Your task
Reproduce the items from the line containing "You are a computer-use" through the line containing "[x=314, y=67]", inclusive, with "screenshot" replaced by "screen image" and all else unchanged. Omit the pictures.

◆ ◆ ◆ ◆ ◆ ◆ ◆

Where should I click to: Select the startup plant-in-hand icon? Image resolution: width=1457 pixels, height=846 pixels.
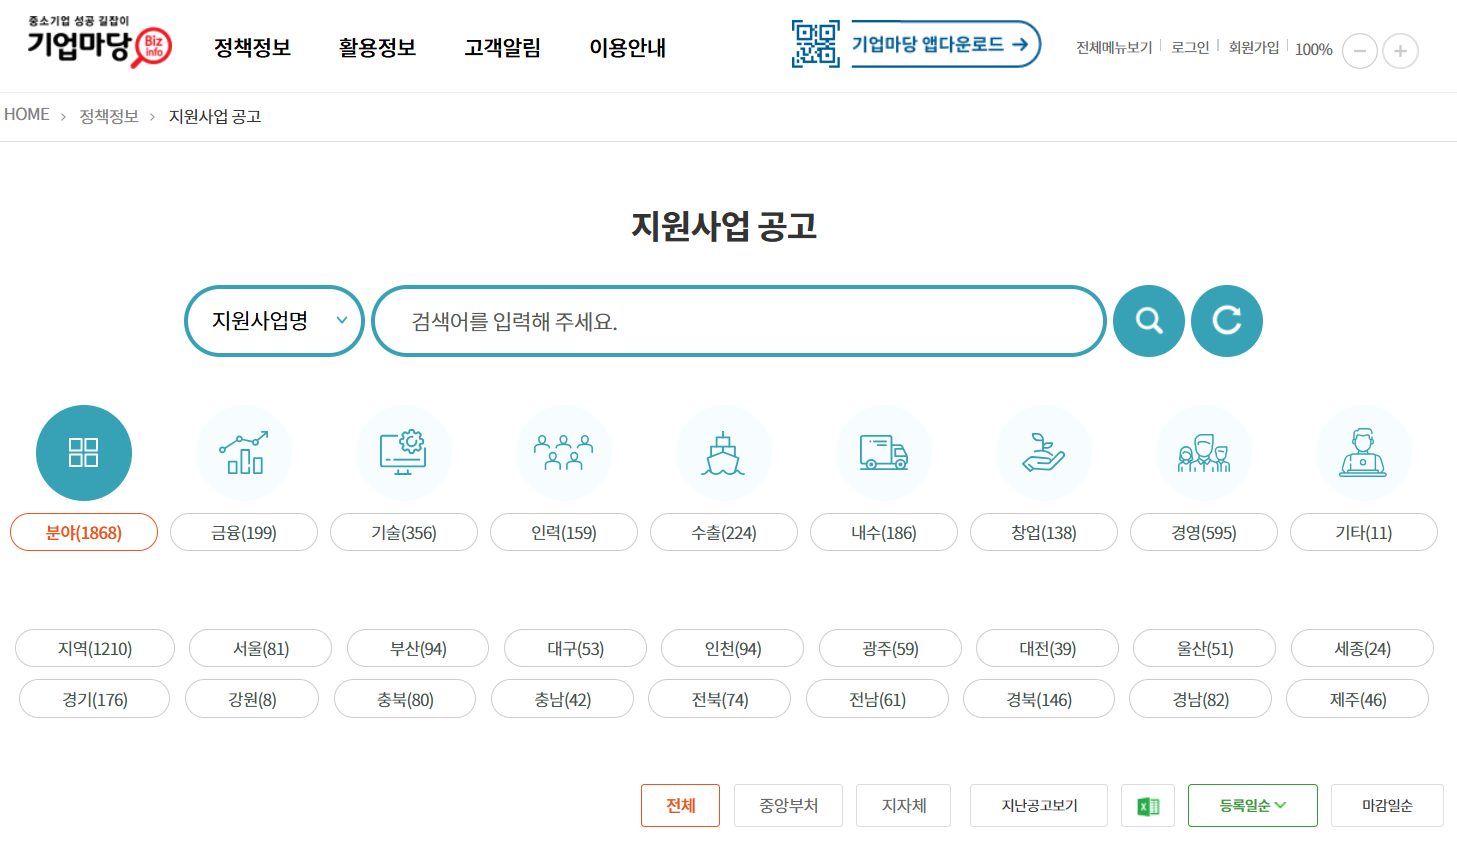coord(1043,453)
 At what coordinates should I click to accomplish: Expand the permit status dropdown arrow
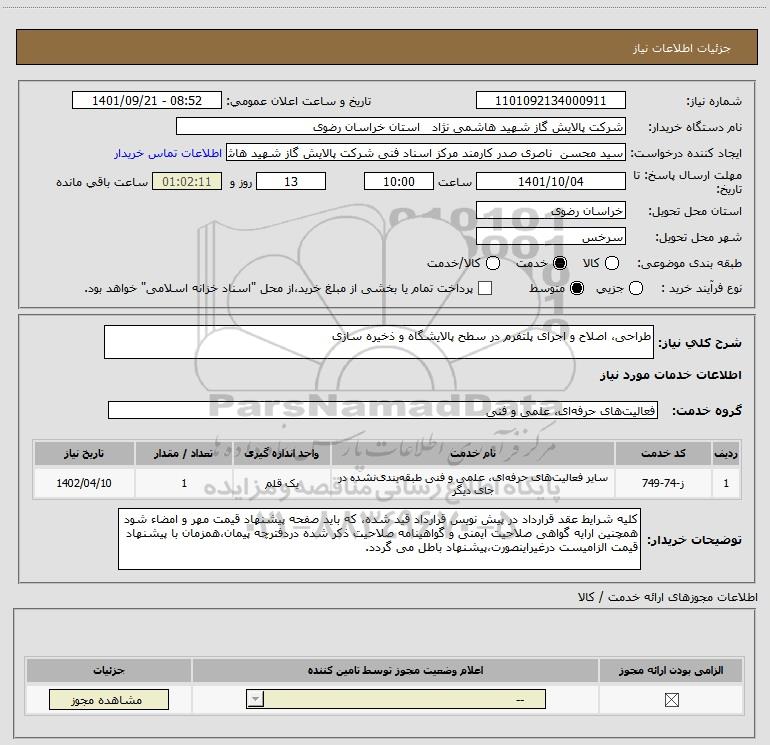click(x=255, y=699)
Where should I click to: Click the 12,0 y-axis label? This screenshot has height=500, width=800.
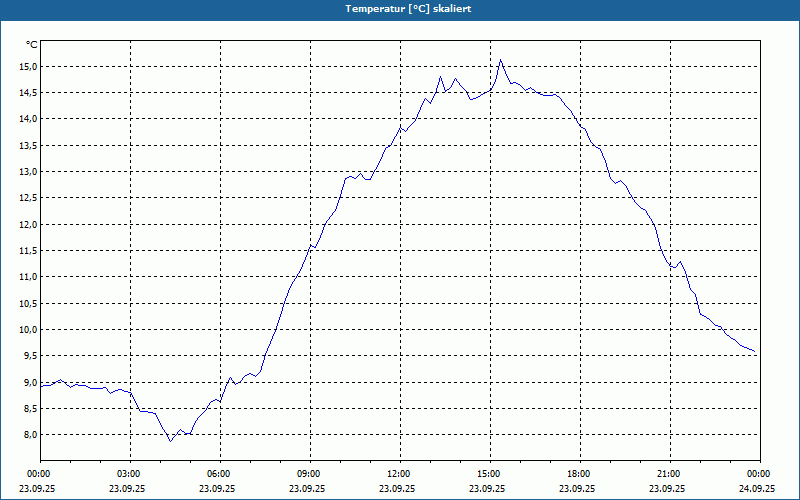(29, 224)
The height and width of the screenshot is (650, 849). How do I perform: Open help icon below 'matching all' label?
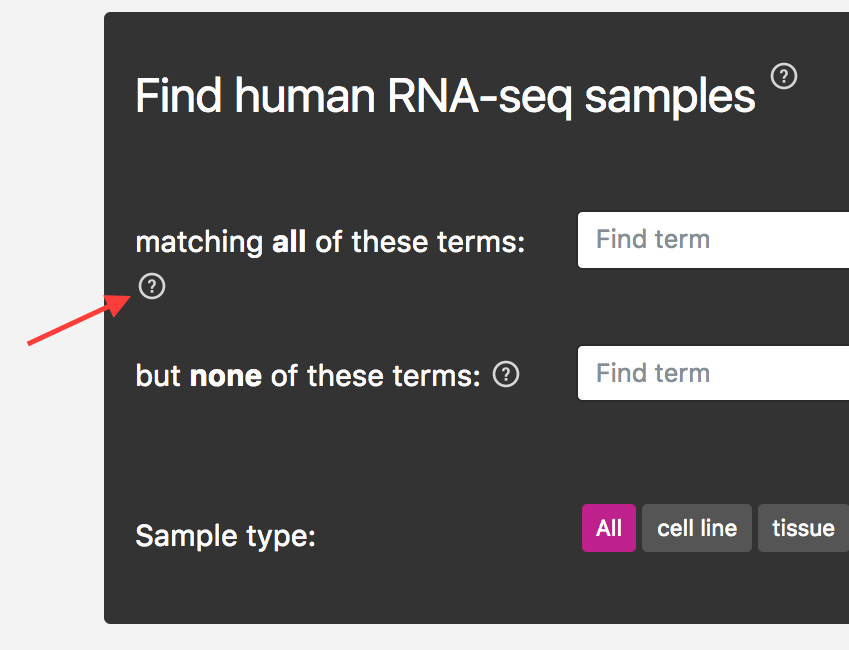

◆ ◆ ◆ ◆ ◆ ◆ ◆

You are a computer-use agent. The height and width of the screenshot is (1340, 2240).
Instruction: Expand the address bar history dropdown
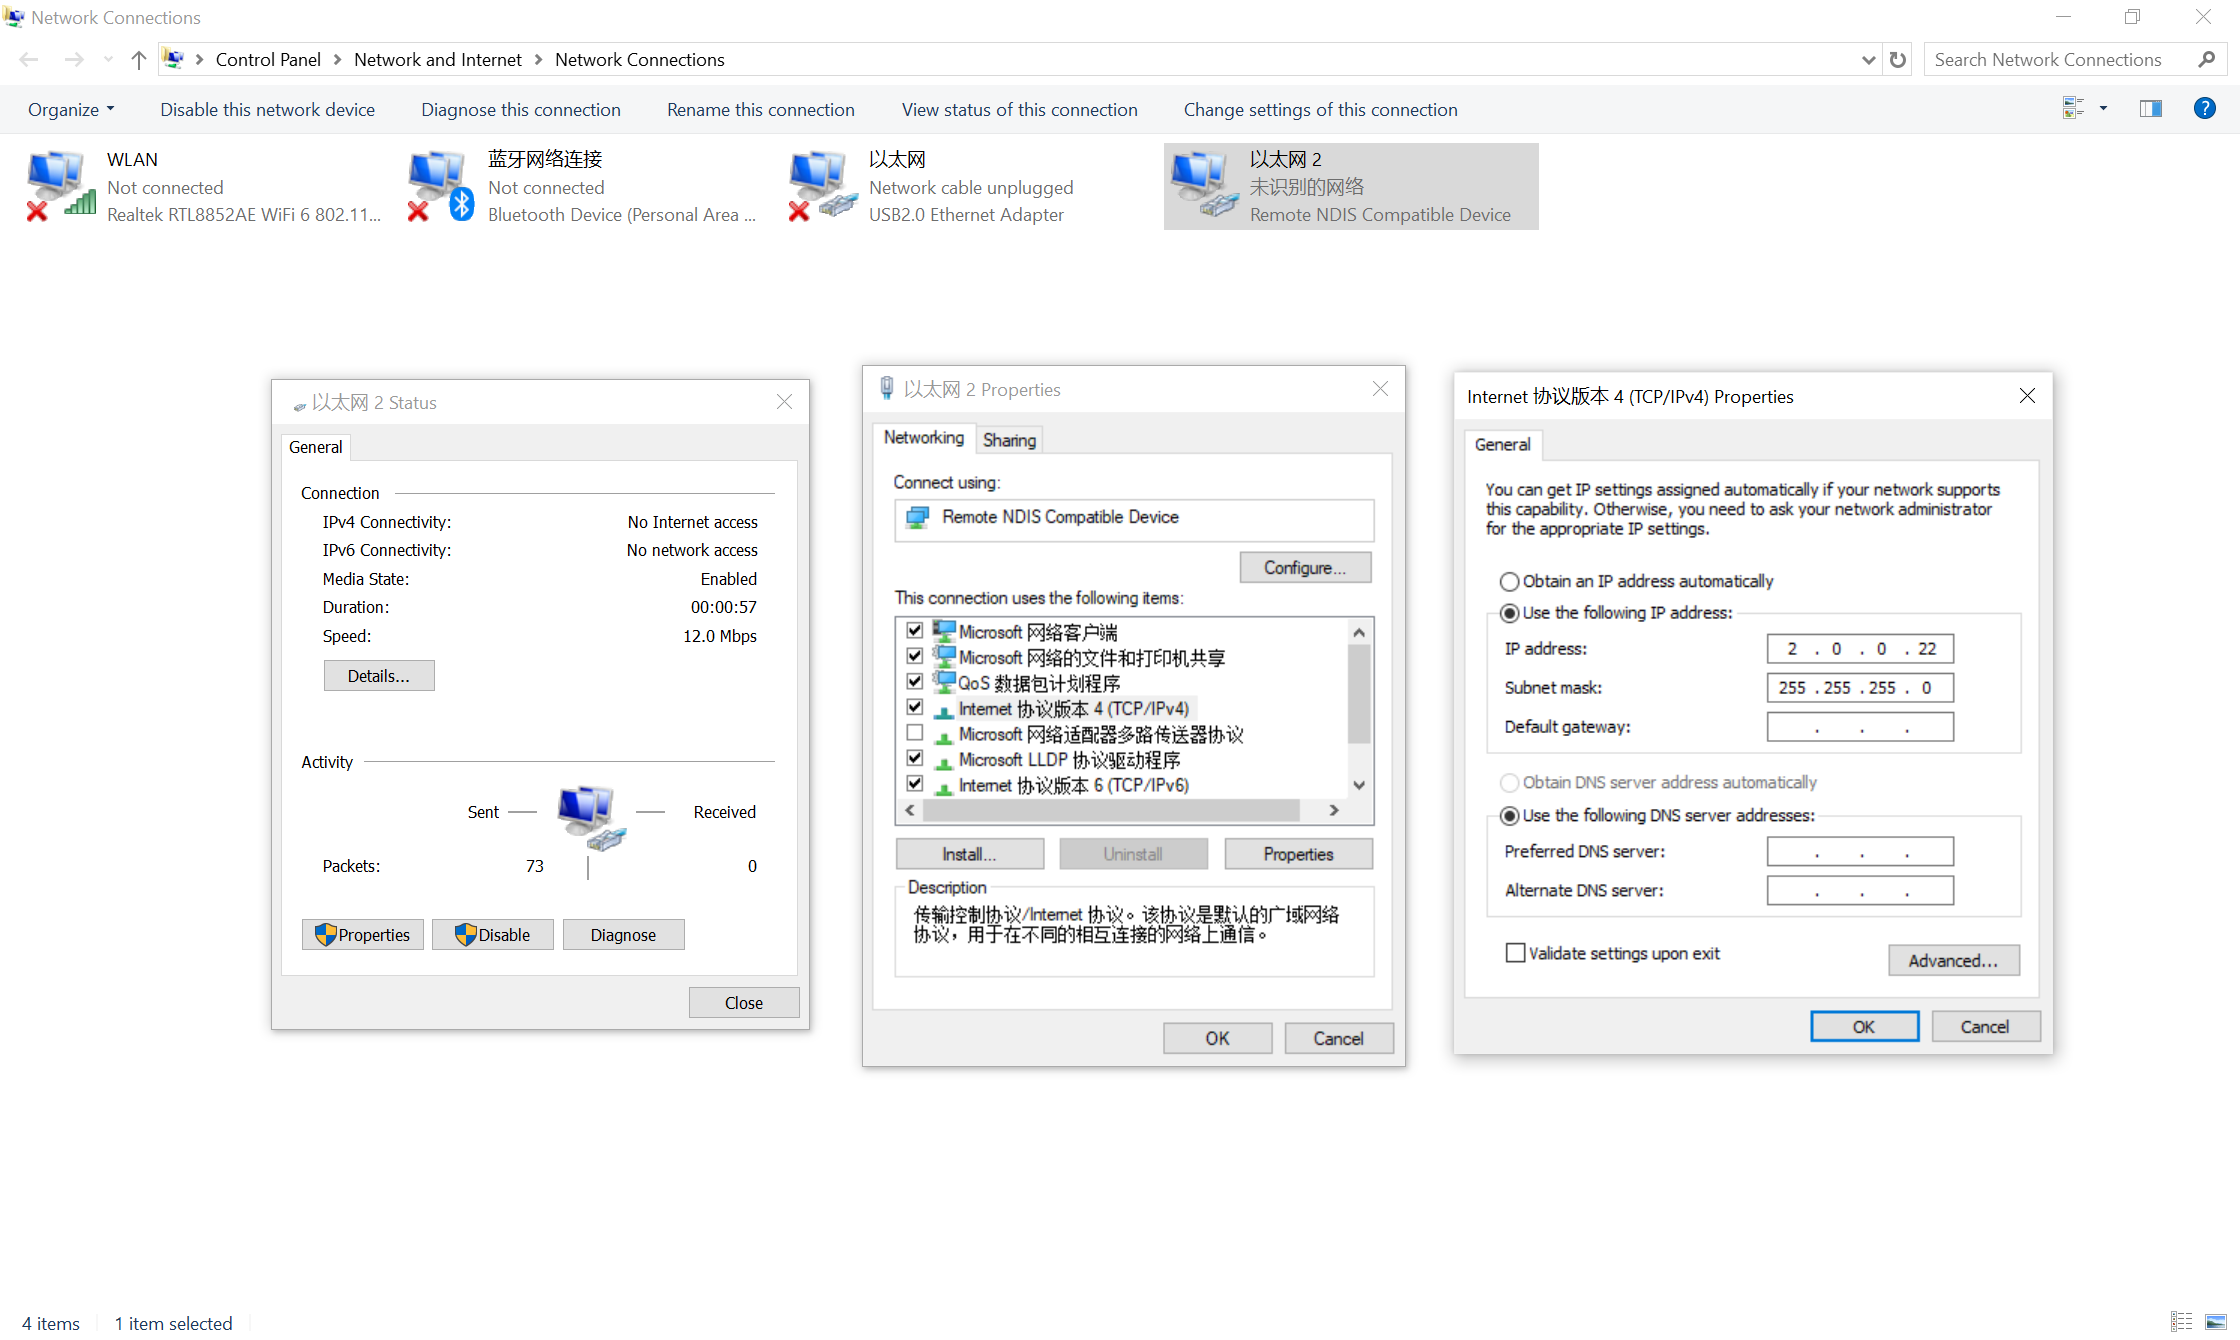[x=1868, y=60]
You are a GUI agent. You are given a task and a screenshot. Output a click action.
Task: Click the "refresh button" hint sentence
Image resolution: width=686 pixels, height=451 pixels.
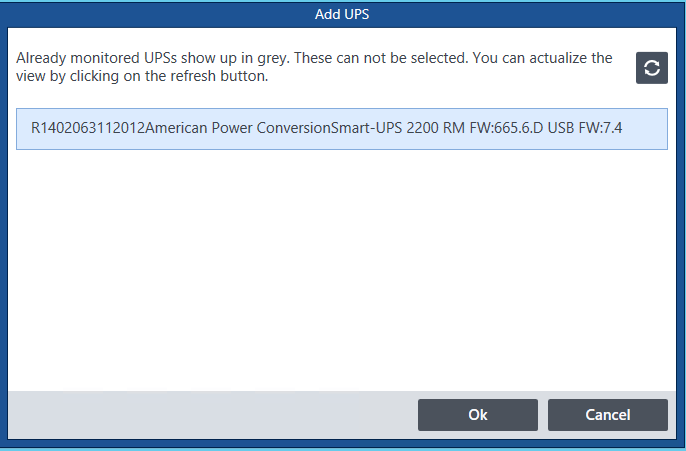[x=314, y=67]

◆ ◆ ◆ ◆ ◆ ◆ ◆

Response to the task
You are a computer-use agent. The height and width of the screen image is (1340, 2240).
Instruction: Expand the address bar history dropdown
[x=1868, y=60]
You are a GUI agent. You are given a task and a screen image. Output a click action.
Task: Click the "refresh button" hint sentence
Image resolution: width=686 pixels, height=451 pixels.
[x=314, y=67]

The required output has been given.